SOURCE EXTRACT -

========

Assessing tooth prognosis

Before detailed planning of periodontal care commences, the teeth and dentition as a whole should be assessed with regard to tooth prognosis, the potential retention or loss of teeth and the benefits to be gained by providing treatment (see figure: Assessing tooth prognosis). This assessment is accompanied by a discussion with the patient about which teeth may be reliably retained, which teeth are more likely to need complex management, and which are at risk of being lost. Many teeth of uncertain prognosis can be retained in the early stages of management (in agreement with the patient), with their longer-term retention considered at a later stage. 


Assessing tooth prognosis

Radiograph showing two teeth with furcation involvement

Tooth 47 is affected by periodontitis extending into the furcation, is heavily restored and has an inadequate root filling. Tooth 46 has Stage III periodontitis with a Grade III furcation lesion, extensive caries beneath a full coverage crown and a mesial periapical radiolucency. Tooth 46 is unsaveable due to the multiple problems and the extent of caries and periodontitis when considered together. However, despite its compromised prognosis, tooth 47 may be useful tooth to retain following periodontal and endodontic treatment if there is a need or a desire to avoid a free end saddle situation or to provide distal occlusal support.


Assessment of tooth prognosis includes consideration of factors which are likely to affect the ability to successfully control periodontal disease, along with factors related to the condition and site of the tooth itself. It also takes into consideration the likelihood of stabilising the tooth so that it can be maintained in a functional way. The assessment of tooth prognosis is not straightforward and current research suggests that parameters for determining tooth prognosis may not accurately predict the chance of successful treatment.

Prognosis is an ongoing, dynamic process and the following factors can be considered at different stages of management.

========

TASK SET -
1. According to the passage on assessing tooth prognosis, why might tooth 47 be worth keeping despite its compromised prognosis? Answer in one to three sentences.
2. Carry on the passage on assessing tooth prognosis, picking up after its final sentence.
The data after this point are separate from the passage on tooth prognosis.

========

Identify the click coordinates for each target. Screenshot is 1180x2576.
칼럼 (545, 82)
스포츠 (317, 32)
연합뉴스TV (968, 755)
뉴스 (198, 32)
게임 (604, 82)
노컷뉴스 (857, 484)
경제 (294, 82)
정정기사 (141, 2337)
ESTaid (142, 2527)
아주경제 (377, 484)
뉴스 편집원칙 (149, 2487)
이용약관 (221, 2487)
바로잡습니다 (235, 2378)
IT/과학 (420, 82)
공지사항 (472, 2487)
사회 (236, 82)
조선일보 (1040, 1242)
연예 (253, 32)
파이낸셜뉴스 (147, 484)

========

TASK ANSWERS -
1. After periodontal and endodontic treatment, tooth 47 may be useful to retain if there is a need or a desire to avoid a free end saddle situation. It may also be kept to provide distal occlusal support.

2.
  • Patient related factors, for example:
    • oral hygiene (which may change in response to motivation and education);
    • the presence of systemic risk factors (e.g. smoking or diabetes);
    • behavioural and biological response to treatment.
  • Tooth related factors, for example:
    • the degree of bone support;
    • probing pocket depth;
    • the presence of furcations, root grooves or dental anomalies;
    • the presence of periapical pathology;
    • the presence of large restorations or caries; 
    • tooth position and occlusion;
    • pulp vitality; 
    • the strategic value of the tooth. 

Consider the strategic value of periodontally-involved teeth when assessing management options.

Assess the prognosis of periodontally-involved teeth, taking into account tooth-related factors (e.g. furcation involvement, pulpal status, periapical status, the presence of restorations/caries, tooth position) and patient-related factors (e.g. risk factors, patient preferences, access to specialist support).

Consider advising the extraction of teeth which are unrestorable, impairing function (e.g. hypermobile where splinting or occlusal management is not possible) or persistently infected despite treatment (i.e. periodontitis or endodontic abscess).

  • Note that some severely affected teeth can often be retained successfully for many years.